🤖 AI Summary
Governance of service ecosystems faces challenges in modeling complex socio-environmental dynamics, evolving collaborative behaviors, and uncertain scenarios. Method: This paper proposes a large language model (LLM)-driven multi-agent simulation framework comprising three co-adaptive agent types—environmental, social, and planning agents—that jointly enable adaptive socio-structural modeling and dynamic experimental design optimization, overcoming the rigidity of rule-based approaches. The framework integrates environmental modeling, social structure generation, and task-role co-planning to support inter-agent state perception and evolutionary inference. Results: Experiments on the ProgrammableWeb dataset demonstrate significant improvements in both accuracy and efficiency for generating uncertain socio-environmental scenarios. The framework establishes a programmable, experimentally grounded decision-support paradigm for service ecosystem governance.
📝 Abstract
As the social environment is growing more complex and collaboration is deepening, factors affecting the healthy development of service ecosystem are constantly changing and diverse, making its governance a crucial research issue. Applying the scenario analysis method and conducting scenario rehearsals by constructing an experimental system before managers make decisions, losses caused by wrong decisions can be largely avoided. However, it relies on predefined rules to construct scenarios and faces challenges such as limited information, a large number of influencing factors, and the difficulty of measuring social elements. These challenges limit the quality and efficiency of generating social and uncertain scenarios for the service ecosystem. Therefore, we propose a scenario generator design method, which adaptively coordinates three Large Language Model (LLM) empowered agents that autonomously optimize experimental schemes to construct an experimental system and generate high quality scenarios.
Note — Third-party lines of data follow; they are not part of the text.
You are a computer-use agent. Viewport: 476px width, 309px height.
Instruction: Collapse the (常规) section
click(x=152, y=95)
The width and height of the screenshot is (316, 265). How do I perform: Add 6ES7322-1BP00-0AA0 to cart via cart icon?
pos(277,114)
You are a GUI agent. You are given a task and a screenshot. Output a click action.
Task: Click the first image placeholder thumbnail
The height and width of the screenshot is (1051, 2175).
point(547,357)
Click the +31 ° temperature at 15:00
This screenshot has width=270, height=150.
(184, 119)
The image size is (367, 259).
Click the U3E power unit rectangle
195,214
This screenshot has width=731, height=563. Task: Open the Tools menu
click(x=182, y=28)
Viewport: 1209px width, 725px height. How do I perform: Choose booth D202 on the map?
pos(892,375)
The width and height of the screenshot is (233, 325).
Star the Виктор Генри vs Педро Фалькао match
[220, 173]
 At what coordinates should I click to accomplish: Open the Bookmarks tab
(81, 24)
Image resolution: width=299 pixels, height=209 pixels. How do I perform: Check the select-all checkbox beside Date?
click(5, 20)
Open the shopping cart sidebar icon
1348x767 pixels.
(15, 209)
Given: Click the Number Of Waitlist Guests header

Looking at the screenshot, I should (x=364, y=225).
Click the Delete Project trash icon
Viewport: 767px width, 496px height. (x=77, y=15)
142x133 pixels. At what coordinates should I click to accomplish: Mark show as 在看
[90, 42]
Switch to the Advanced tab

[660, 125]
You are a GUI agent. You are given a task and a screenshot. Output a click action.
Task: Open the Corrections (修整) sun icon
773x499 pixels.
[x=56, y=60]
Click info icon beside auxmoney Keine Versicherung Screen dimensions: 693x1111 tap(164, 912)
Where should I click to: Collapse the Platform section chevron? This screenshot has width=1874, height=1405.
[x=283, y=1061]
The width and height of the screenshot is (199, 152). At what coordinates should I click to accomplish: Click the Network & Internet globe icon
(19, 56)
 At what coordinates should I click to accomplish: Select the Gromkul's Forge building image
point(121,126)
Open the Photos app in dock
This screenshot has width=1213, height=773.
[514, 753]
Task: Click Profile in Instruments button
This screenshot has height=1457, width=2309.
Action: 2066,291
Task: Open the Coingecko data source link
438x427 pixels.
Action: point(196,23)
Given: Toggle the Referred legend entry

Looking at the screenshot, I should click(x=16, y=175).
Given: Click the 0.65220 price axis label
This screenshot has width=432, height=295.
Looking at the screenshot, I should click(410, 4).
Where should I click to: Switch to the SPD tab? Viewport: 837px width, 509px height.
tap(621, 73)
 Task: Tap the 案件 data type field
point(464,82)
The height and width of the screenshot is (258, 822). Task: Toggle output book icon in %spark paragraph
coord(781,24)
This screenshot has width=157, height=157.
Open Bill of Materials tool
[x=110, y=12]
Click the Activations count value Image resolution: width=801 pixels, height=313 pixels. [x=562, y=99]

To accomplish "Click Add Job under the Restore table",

Specifically, the Environment Agent (EA) generates social environment including extremes, the Social Agent (SA) generates social collaboration structure, and the Planner Agent (PA) couples task-role relationships and plans task solutions. These agents work in coordination, with the PA adjusting the experimental scheme in real time by perceiving the states of each agent and these generating scenarios. Experiments on the ProgrammableWeb dataset illustrate our method generates more accurate scenarios more efficiently, and innovatively provides an effective way for service ecosystem governance related experimental system construction.